And once he starts getting overly suggestive with the carrots ...
... you'll find that, much as if you'd eaten one of those GMO Piranhapples Lyons tried to warn you about, you have become suddenly and ferociously infertile. There's also "Don't Eat It" by Swami G, a tone-deaf cover of Michael Jackson's "Beat It" featuring an alternate-reality MJ dunked in a vat of lard and sapped of all perceivable talent:
It doesn't take long for shit to get real, as hippies and Evil Suits reenact the one-armed knife fight from the original music video. With corn!

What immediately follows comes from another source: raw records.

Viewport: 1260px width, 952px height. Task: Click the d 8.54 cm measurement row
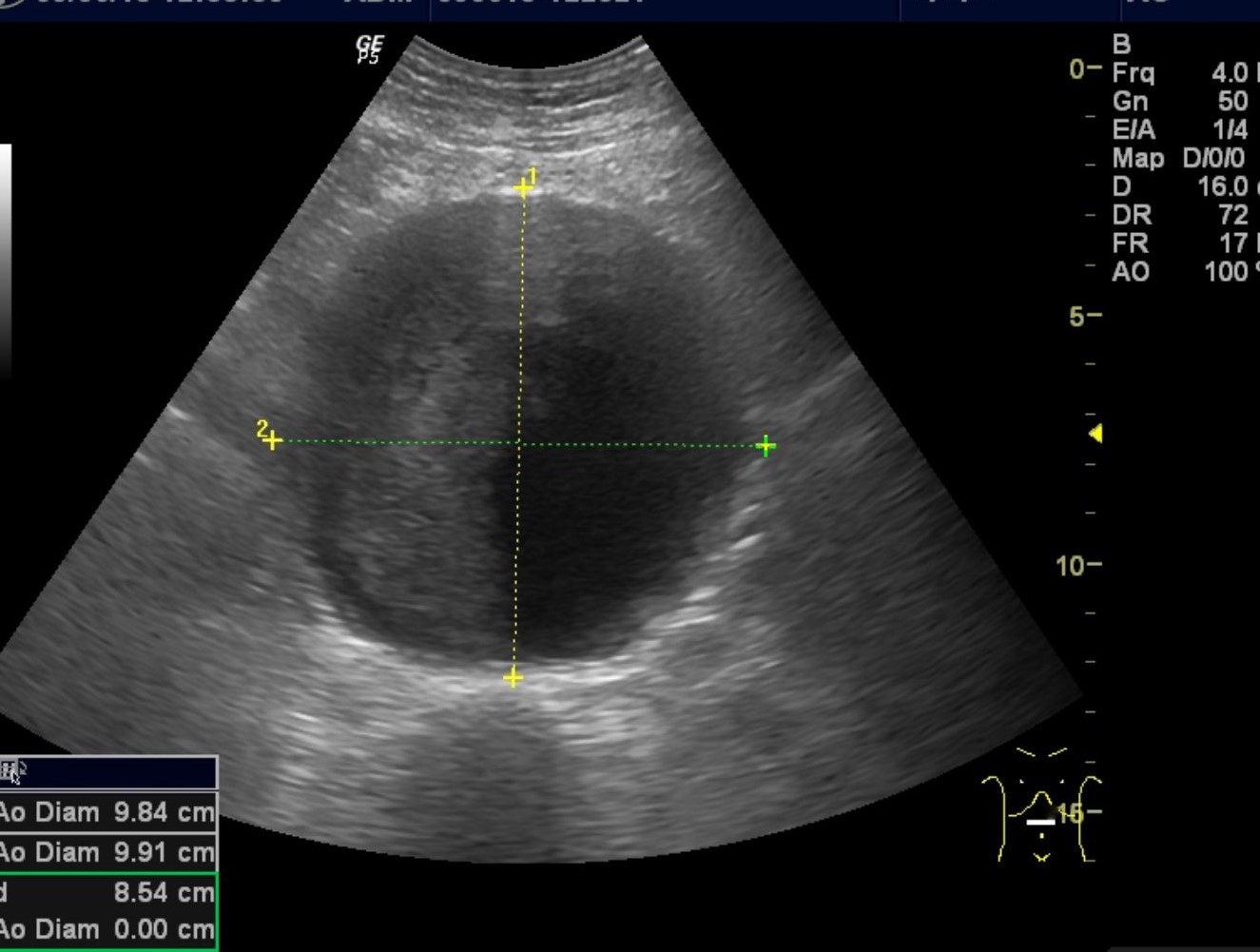107,892
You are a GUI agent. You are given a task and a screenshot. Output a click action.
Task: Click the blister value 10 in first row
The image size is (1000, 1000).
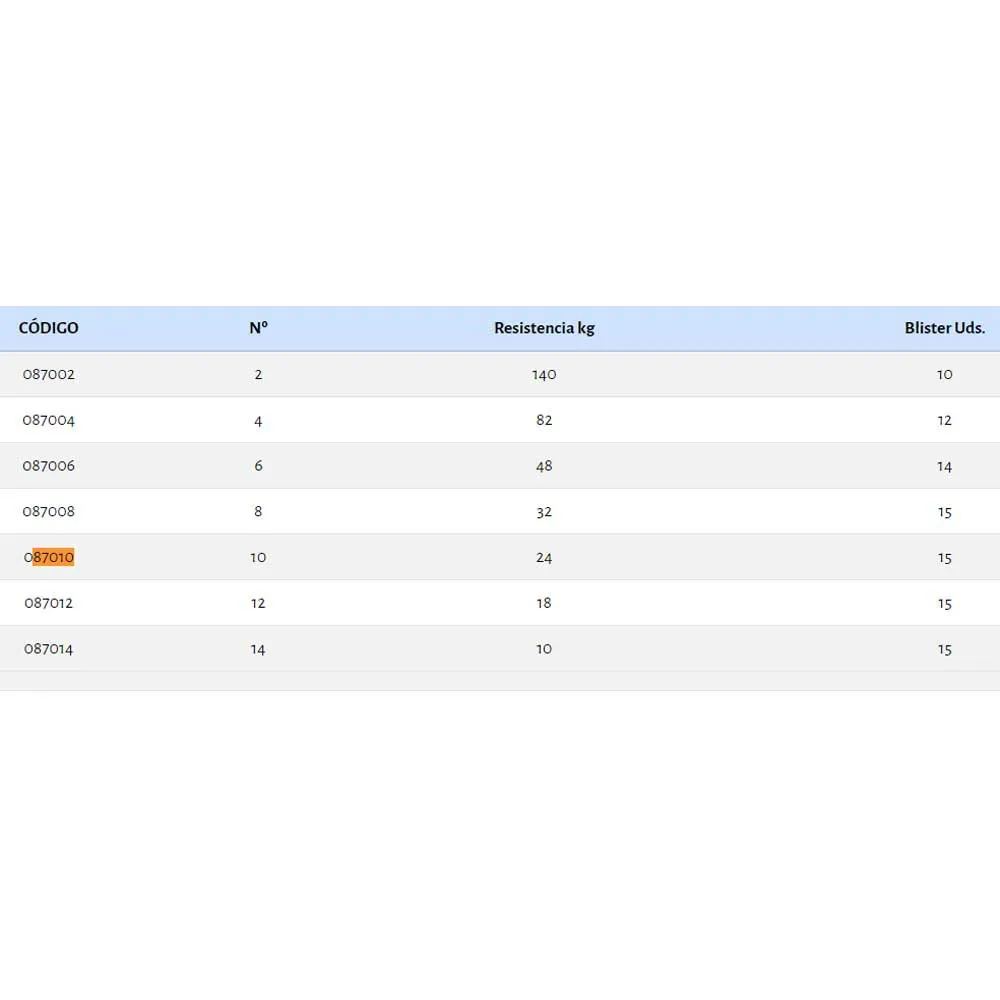pos(944,375)
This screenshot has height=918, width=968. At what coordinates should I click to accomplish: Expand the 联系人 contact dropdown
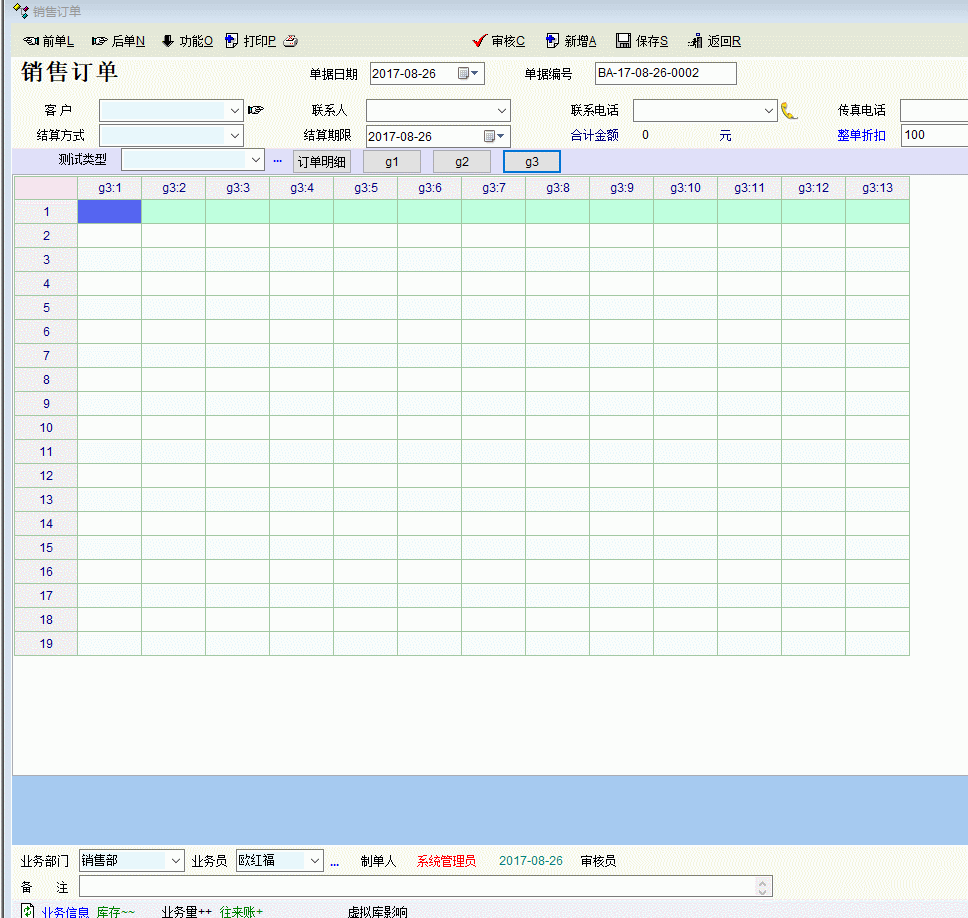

We have a different suggestion for where they can stick those.
It doesn't seem too dangerous until you remember that this is GMO corn, so a single nick would doubtlessly cause you to grow corn-silk tentacles. Meanwhile, a scientist whose hairstyle makes us think he's maybe not an actual scientist injects some nearby vegetables with his nefarious GMO juice:
"I'VE SET THE SCIENCING TO FULL EVIL! PREPARING MAXIMUM DOSE OF MURDERTRONS FOR INJECTION!"
Our heroes proceed to snack on the tainted food, which kills them and resurrects them as twitching zombies, thereby establishing that GMO-hating hippies have precisely zero respect for the King of Pop's catalog.
"You've been hit by, you've been struck by, a bad video."